Excerpted data →
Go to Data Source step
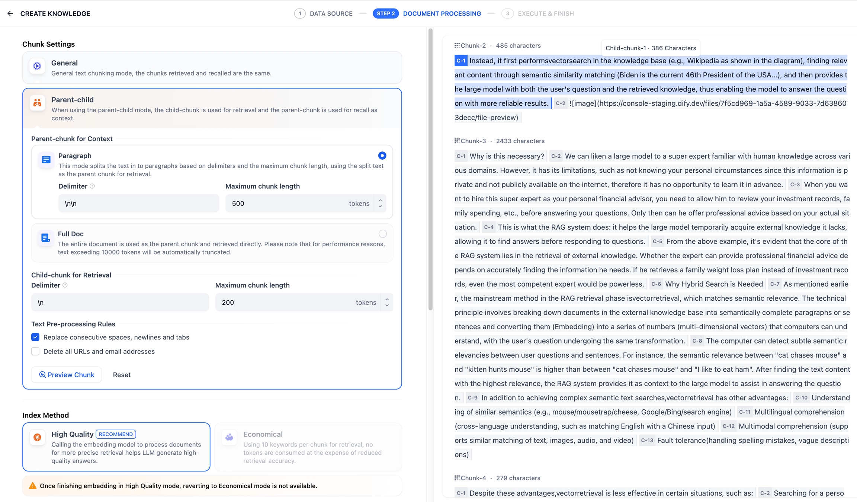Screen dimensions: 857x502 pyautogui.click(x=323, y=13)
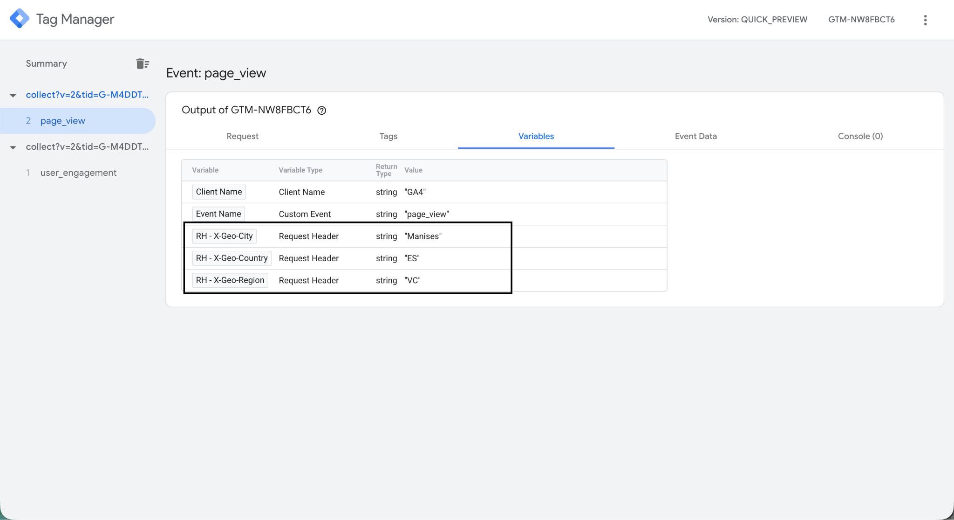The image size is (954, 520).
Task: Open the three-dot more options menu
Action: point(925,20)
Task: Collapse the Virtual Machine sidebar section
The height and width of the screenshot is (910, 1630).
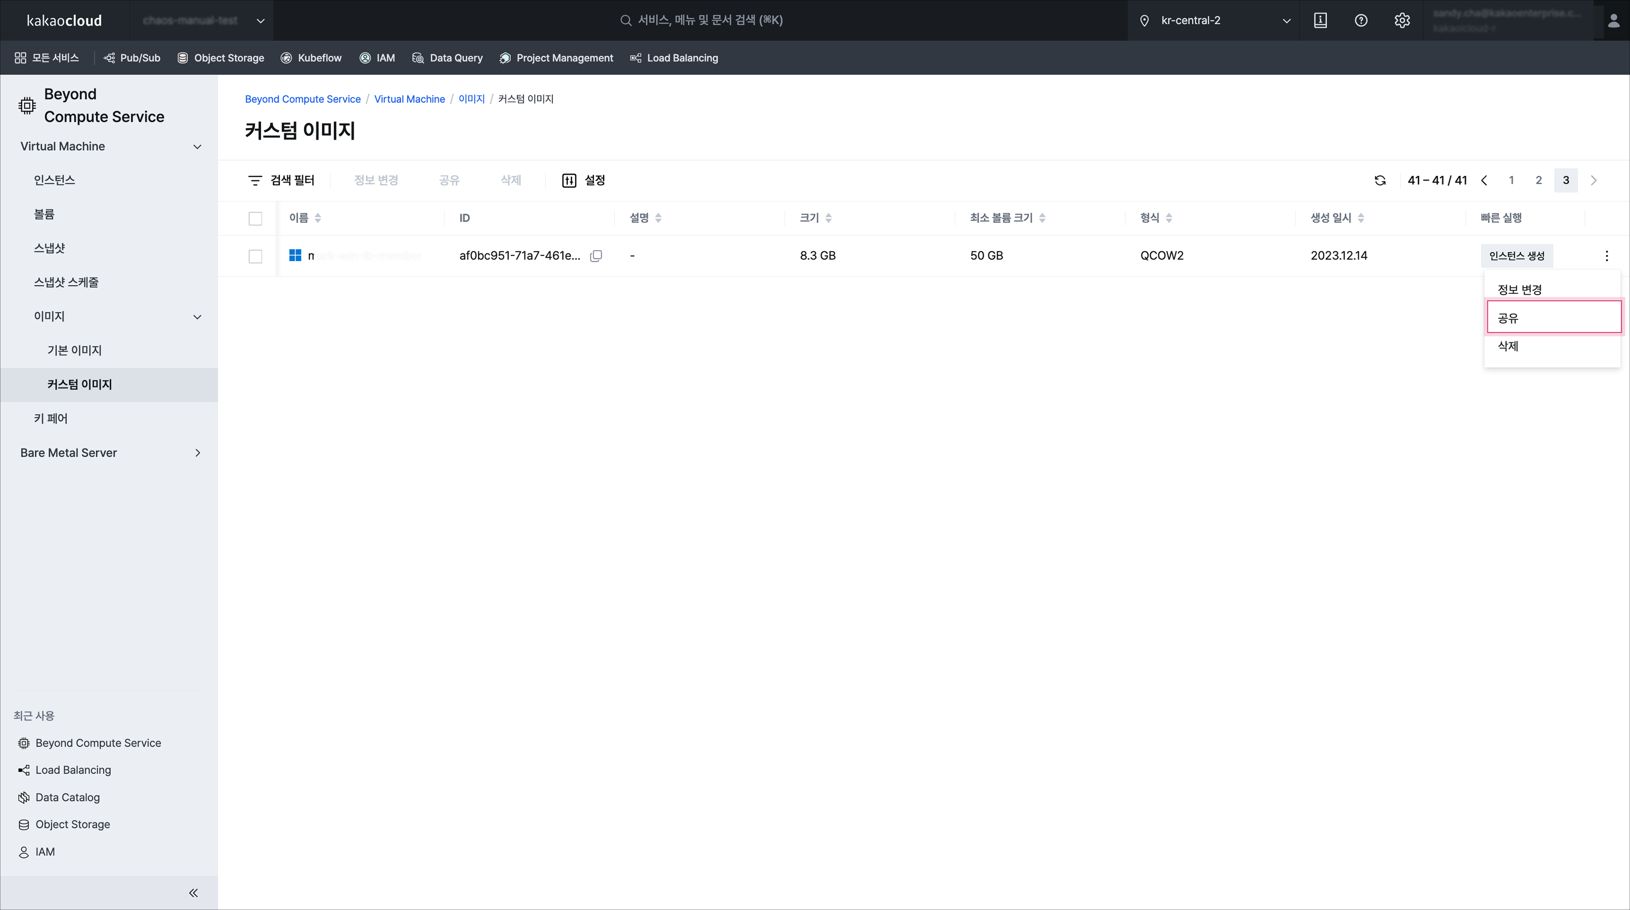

The problem →
Type the listing out again word for word, passing over each picture.

Reply →
Go to Data Source step
Screen dimensions: 857x502 pyautogui.click(x=323, y=13)
The image size is (954, 520).
Task: Open the three-dot more options menu
Action: point(925,20)
Task: Collapse the Virtual Machine sidebar section
The height and width of the screenshot is (910, 1630).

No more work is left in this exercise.